NanoVNMTEB / hotpot_qa_vn

Overview

hotpot_qa_vn is the Vietnamese NanoVNMTEB version of HotpotQA retrieval. HotpotQA was designed for diverse, explainable multi-hop question answering over Wikipedia, with supporting facts that connect bridge entities or compare entities. In this retrieval formulation, each question must retrieve the supporting passages needed for the reasoning chain.

The Nano split contains 200 queries, 10,000 candidate documents, and exactly 400 positive qrels. Every query has exactly two positives. Queries average 99.525 characters, and documents average 445.2743 characters. Dense retrieval is strongest on nDCG@10, while reranking_hybrid has the best hit@10 and recall@100. The task is not satisfied by finding one obvious entity page: a successful retriever must recover both supporting documents for a two-hop question.

Details

What the Original Data Measures

HotpotQA contains Wikipedia-based questions that require reasoning across multiple documents. The original dataset distinguishes bridge questions, where one entity leads to another, from comparison questions, where two entities must be compared. It also provides supporting facts to make the reasoning path explainable.

The Vietnamese version translates questions and supporting passages while preserving named entities and multi-hop structure. Questions may connect albums, film composers, sports drafts, island kingdoms, dog breeds, or historical states. The retrieval target is the pair of passages needed to answer the question, not merely the page with the highest lexical overlap.

Observed Data Profile

The task has exactly two positives for every query: average 2.0, median 2.0, minimum 2, maximum 2, and a 100.0% multi-positive rate. This is structurally different from tasks where positives vary by query. Every evaluation instance expects a two-document support set.
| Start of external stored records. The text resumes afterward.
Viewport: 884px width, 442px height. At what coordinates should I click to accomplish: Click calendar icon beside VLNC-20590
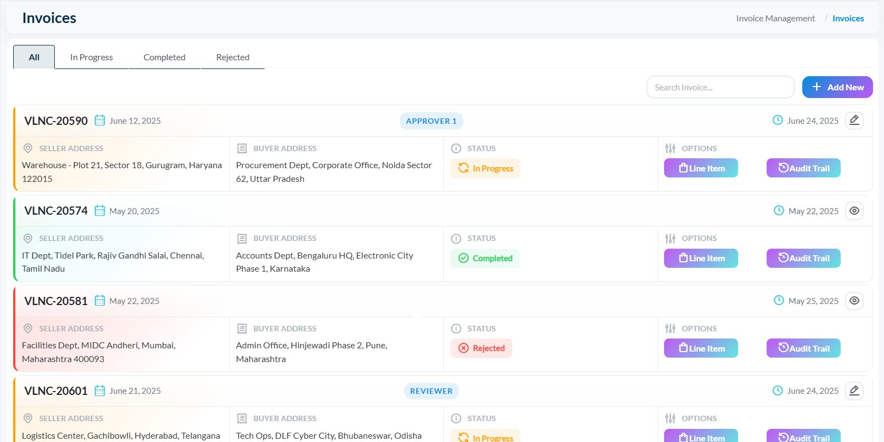click(99, 120)
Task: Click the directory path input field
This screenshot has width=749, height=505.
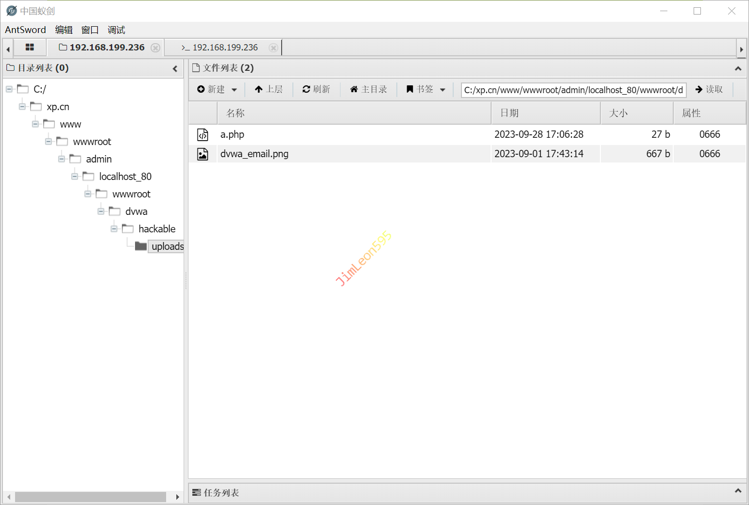Action: [573, 90]
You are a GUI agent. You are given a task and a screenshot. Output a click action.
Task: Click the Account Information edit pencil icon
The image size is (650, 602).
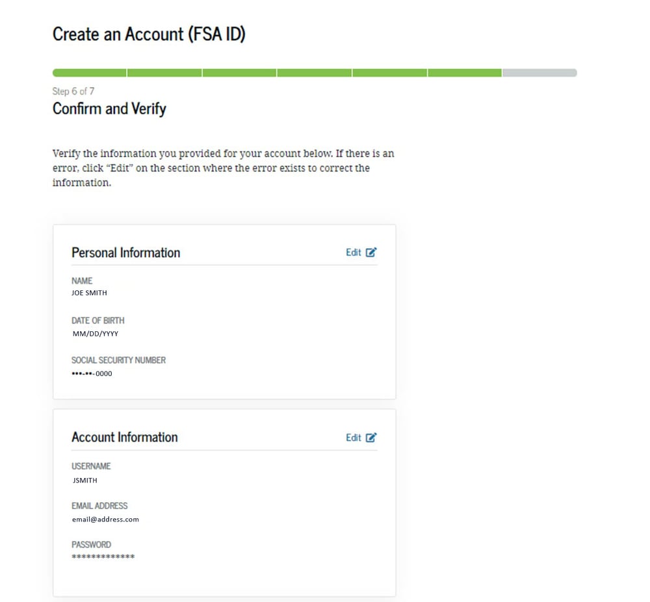(371, 437)
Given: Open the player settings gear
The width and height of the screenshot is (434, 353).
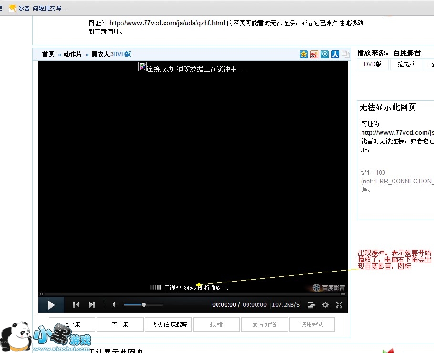Looking at the screenshot, I should coord(325,305).

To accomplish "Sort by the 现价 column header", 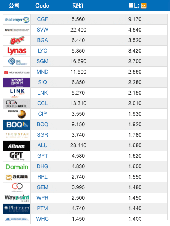I will point(78,6).
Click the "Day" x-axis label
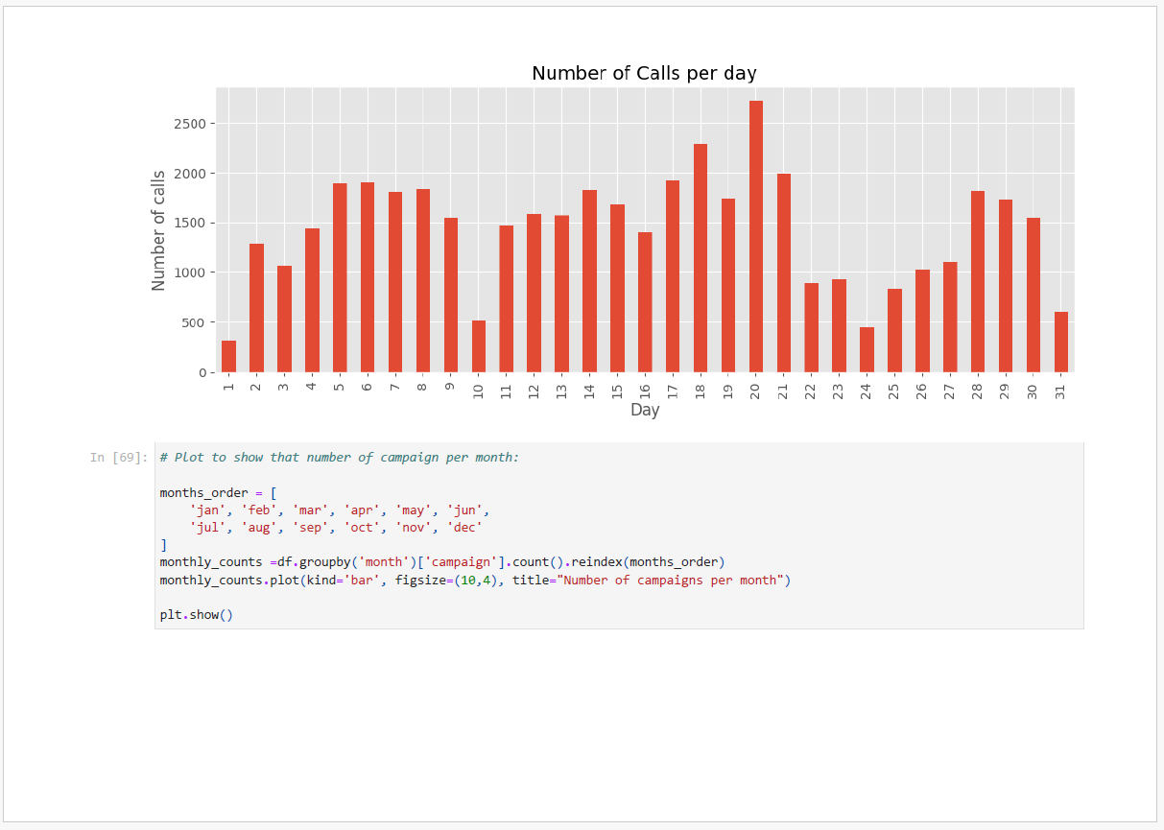 [645, 411]
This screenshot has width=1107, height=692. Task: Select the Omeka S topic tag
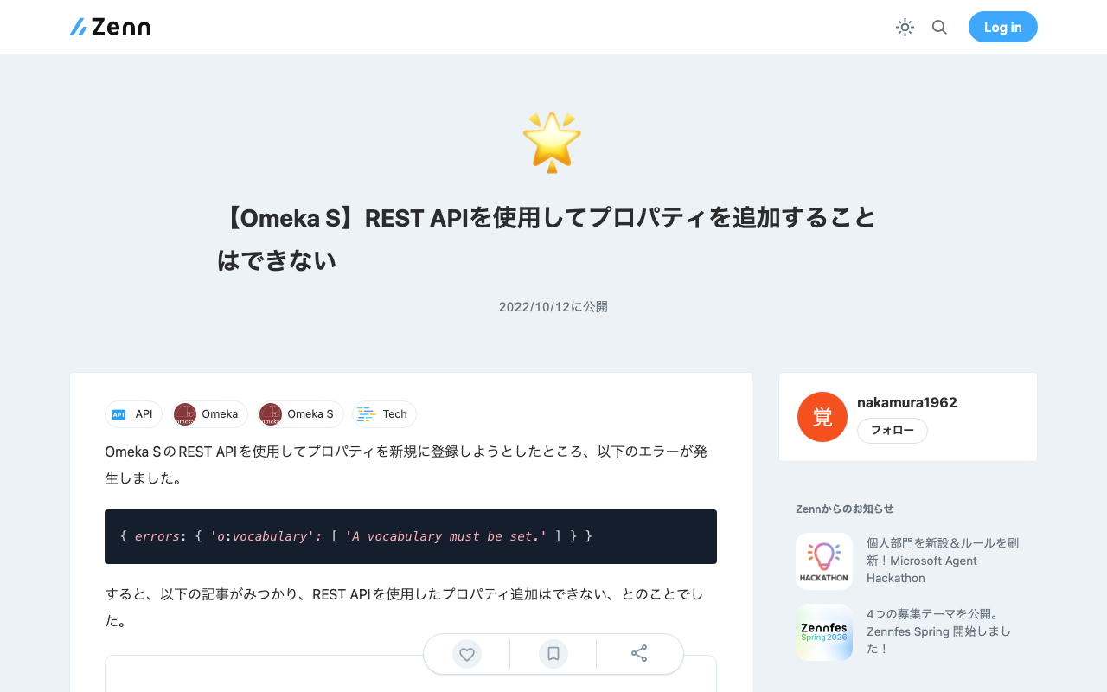point(300,414)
The queries are relatively long because they often encode a composed relation. Documents are compact Wikipedia-style passages. A model may find the first hop through exact entity names, but it must also retrieve the second hop, which may share fewer query terms. This makes recall and ranking across both positives central.

BM25 Evaluation Profile

BM25 reaches nDCG@10 of 0.8001155515, hit@10 of 0.9500, and recall@100 of 0.9425 with a top-500 candidate set. These are high scores because named entities and rare titles are strong lexical anchors. The first supporting document is often easy to retrieve when it shares an entity with the question.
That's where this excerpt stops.